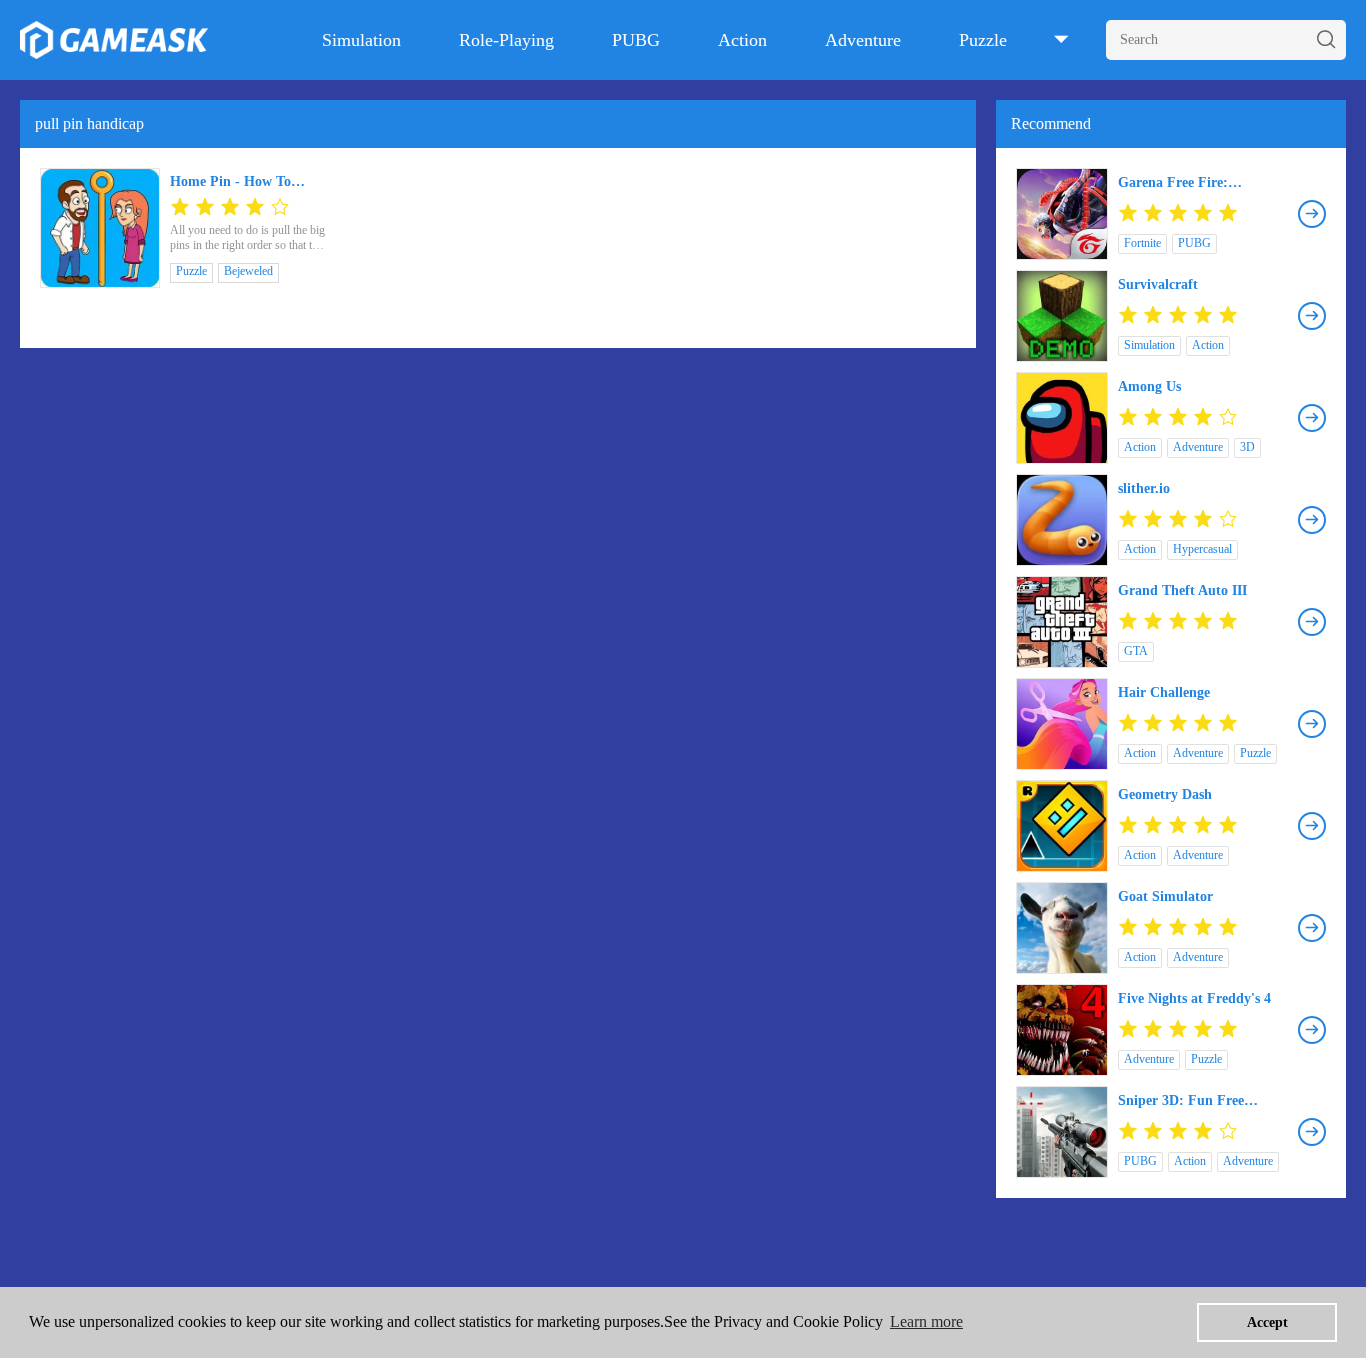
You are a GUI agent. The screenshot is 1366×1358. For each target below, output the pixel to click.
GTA (1136, 651)
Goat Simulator (1165, 896)
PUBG (636, 40)
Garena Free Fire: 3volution (1173, 183)
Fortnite (1142, 243)
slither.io (1144, 488)
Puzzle (983, 40)
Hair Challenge (1164, 692)
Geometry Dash (1165, 794)
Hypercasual (1202, 549)
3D (1247, 447)
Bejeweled (248, 271)
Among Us (1149, 386)
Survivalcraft (1158, 284)
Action (742, 40)
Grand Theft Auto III (1182, 590)
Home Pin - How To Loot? (230, 182)
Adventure (863, 40)
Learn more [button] (926, 1321)
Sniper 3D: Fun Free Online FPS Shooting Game (1202, 1101)
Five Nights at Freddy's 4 (1194, 998)
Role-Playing (506, 40)
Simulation (361, 40)
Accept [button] (1267, 1322)
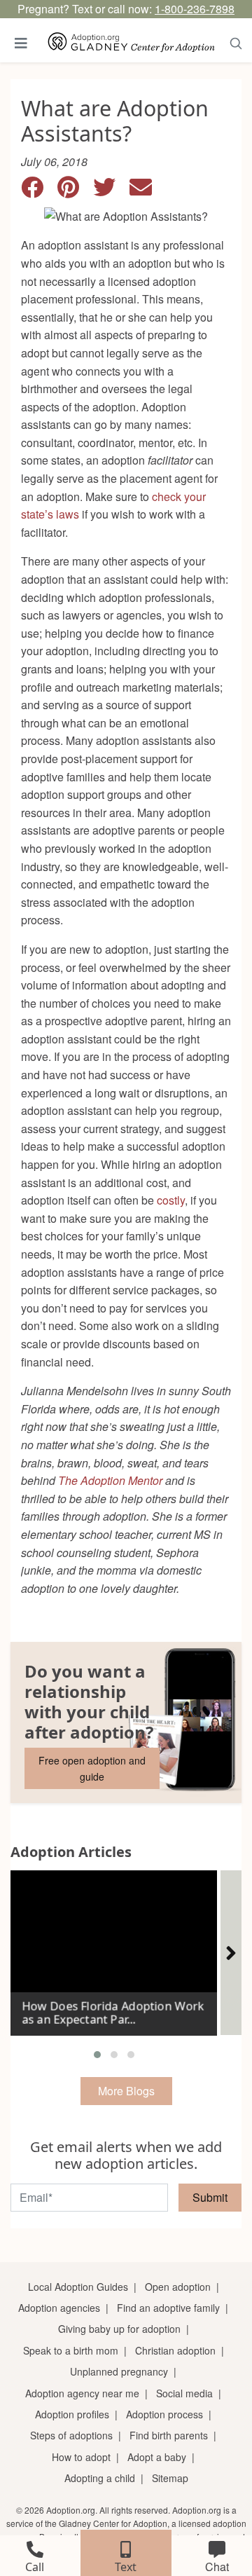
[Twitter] (111, 191)
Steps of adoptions (71, 2435)
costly (171, 1200)
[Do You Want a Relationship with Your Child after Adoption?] (126, 1722)
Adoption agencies (59, 2308)
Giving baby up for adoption (119, 2329)
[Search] (236, 43)
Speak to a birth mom (70, 2350)
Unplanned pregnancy (119, 2371)
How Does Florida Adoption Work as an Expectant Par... (113, 2012)
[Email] (146, 191)
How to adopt (81, 2457)
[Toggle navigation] (21, 43)
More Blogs (126, 2091)
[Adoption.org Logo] (131, 42)
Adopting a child (99, 2478)
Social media (184, 2393)
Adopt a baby (156, 2457)
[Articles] (230, 1952)
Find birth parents (169, 2435)
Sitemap (170, 2478)
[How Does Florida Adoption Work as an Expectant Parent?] (113, 1947)
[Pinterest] (75, 191)
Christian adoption (175, 2350)
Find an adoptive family (168, 2308)
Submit (209, 2197)
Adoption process (164, 2414)
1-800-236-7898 (194, 9)
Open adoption (178, 2287)
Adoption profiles (72, 2414)
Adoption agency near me (82, 2393)
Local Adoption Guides (78, 2287)
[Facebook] (39, 191)
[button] (97, 2055)
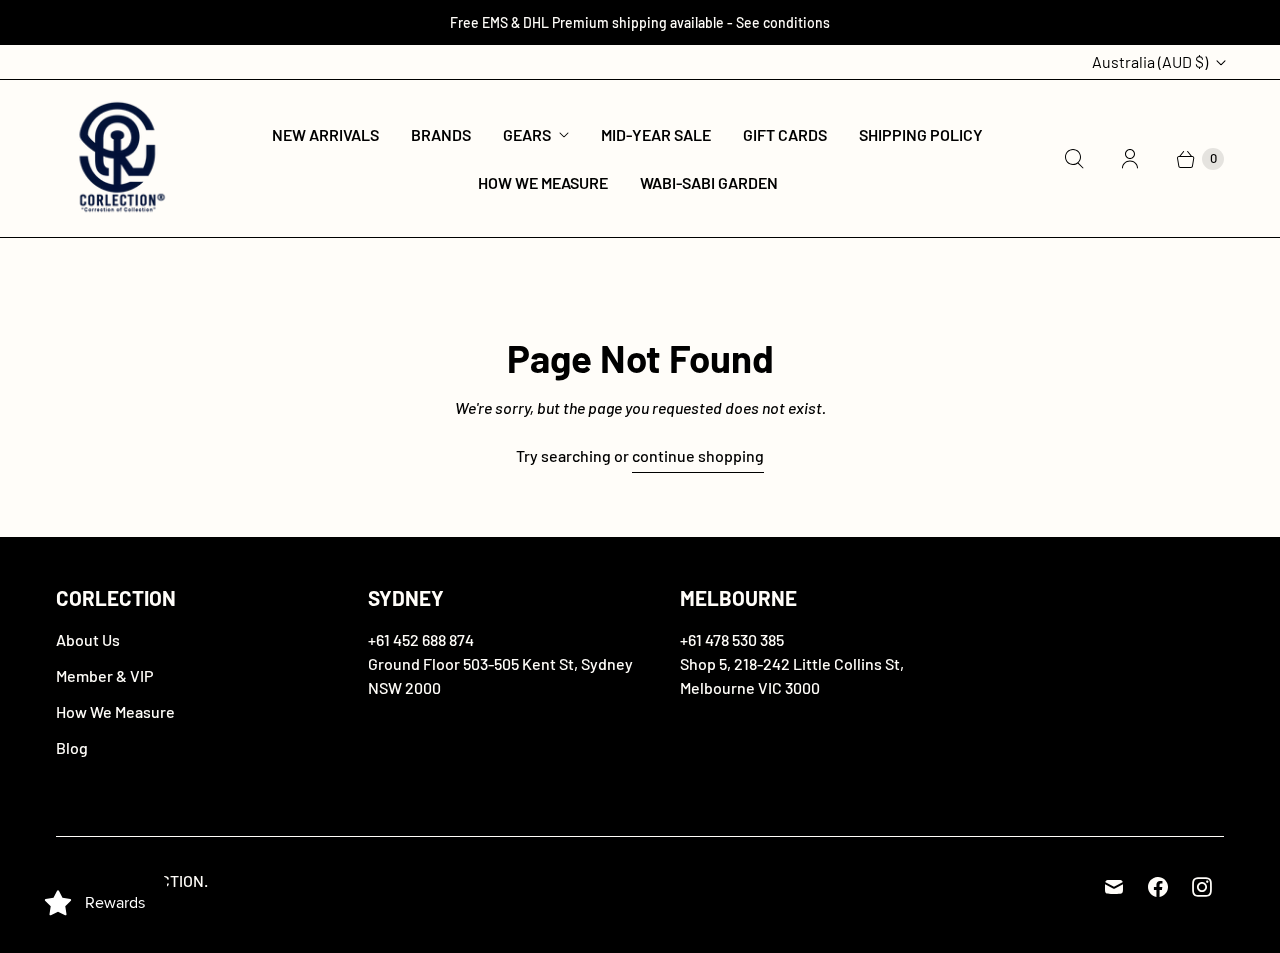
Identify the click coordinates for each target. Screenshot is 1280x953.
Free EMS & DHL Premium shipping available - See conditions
★ ★ ★ ★
§ Exercise details
Counting both ends, reproduce word for word the lines from the line with "How Does Florida Adoption Work as an Expectant Par..." to the final line of the listing above, skipping every picture.

§ Written solution
How Does Florida Adoption Work as an Expectant Par... (113, 2012)
[Email] (146, 191)
How to adopt (81, 2457)
[Toggle navigation] (21, 43)
More Blogs (126, 2091)
[Adoption.org Logo] (131, 42)
Adopting a child (99, 2478)
Social media (184, 2393)
Adopt a baby (156, 2457)
[Articles] (230, 1952)
Find birth parents (169, 2435)
Sitemap (170, 2478)
[How Does Florida Adoption Work as an Expectant Parent?] (113, 1947)
[Pinterest] (75, 191)
Christian adoption (175, 2350)
Find an adoptive family (168, 2308)
Submit (209, 2197)
Adoption process (164, 2414)
1-800-236-7898 (194, 9)
Open adoption (178, 2287)
Adoption profiles (72, 2414)
Adoption agency near me (82, 2393)
Local Adoption Guides (78, 2287)
[Facebook] (39, 191)
[button] (97, 2055)
Identify the click coordinates for each target. Screenshot is 1280x953.
Free EMS & DHL Premium shipping available - See conditions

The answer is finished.